SELECTED EXTRACT
■ ■ ■ ■ ■
The Biden administration’s fiscal year (FY) 2024 budget request includes a total of $74 billion of IT spending for Federal civilian agencies and $12.7 billion for cybersecurity spending, according to a budget appendix released by the White House on March 13.

IT Spending Totals

“The budget proposes spending $74 billion on IT at civilian agencies in 2024, which will be used to deliver simple, seamless, and secure government services,” the budget document says.

The $74 billion request is up 13 percent from 2023 budget levels, the administration said.

Agencies with the sharpest proposed increases include: the Veterans Affairs Department, up 14.7 percent;  Department of Health and Human Services, up 13.4 percent; Department of Homeland Security, up 12.1 percent; and Treasury Department, up 9.8 percent.

“The President’s Budget also supports the implementation of Federal laws that enable agency technology planning, oversight, funding, and accountability practices, as well as Office of Management and Budget (OMB) guidance to agencies on the strategic use of IT to enable mission outcomes,” it says.
■ ■ ■ ■ ■
SUPPLIED INFORMATION
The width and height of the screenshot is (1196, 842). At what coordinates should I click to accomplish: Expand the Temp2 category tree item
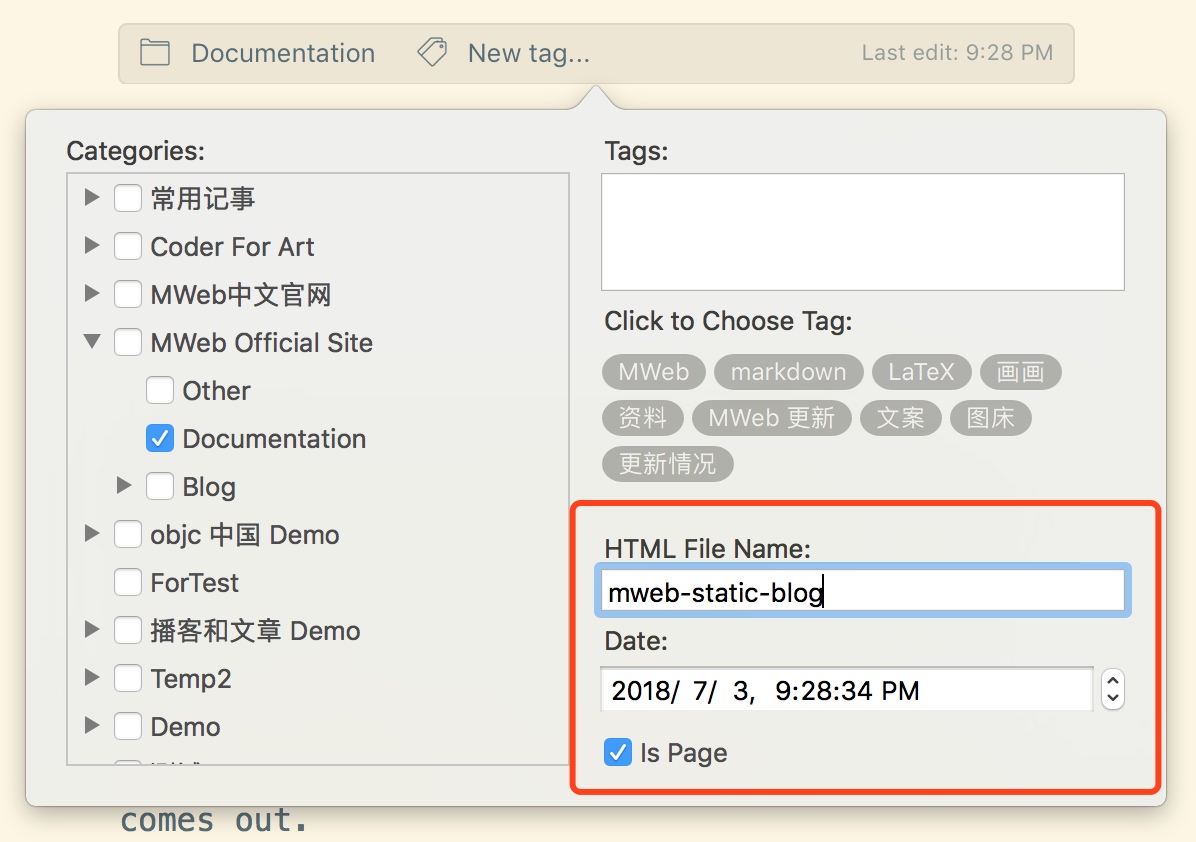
■ ■ ■ ■ ■
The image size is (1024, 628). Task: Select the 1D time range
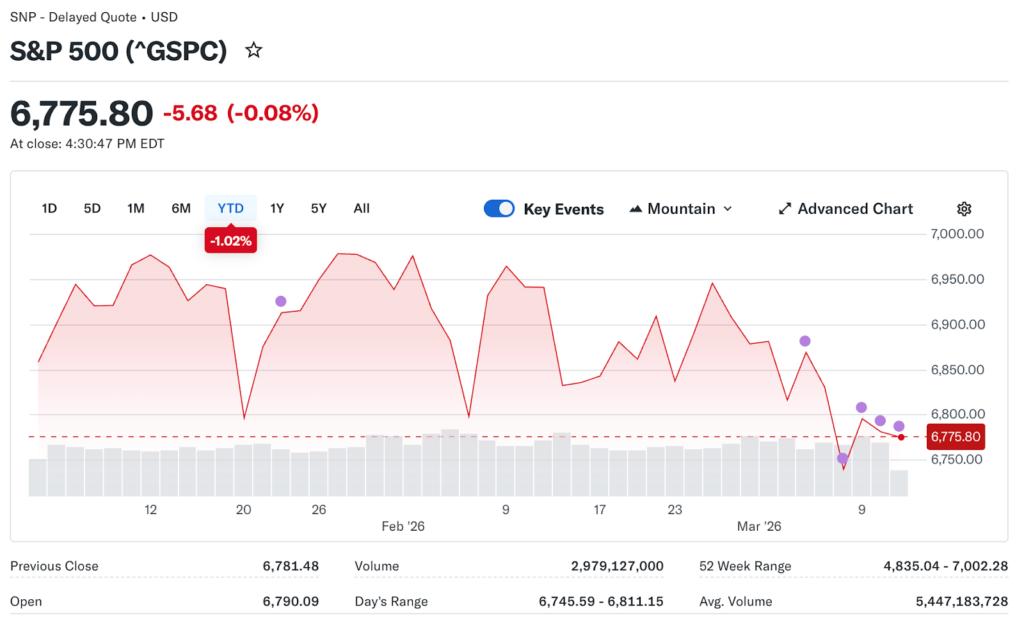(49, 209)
■ ■ ■ ■ ■
Please rewrite the paragraph of the IT budget text that begins "Agencies with the sharpest proposed increases" as a list of agencies and their proposed increases.

Agencies with the sharpest proposed increases:
- Veterans Affairs Department: up 14.7 percent
- Department of Health and Human Services: up 13.4 percent
- Department of Homeland Security: up 12.1 percent
- Treasury Department: up 9.8 percent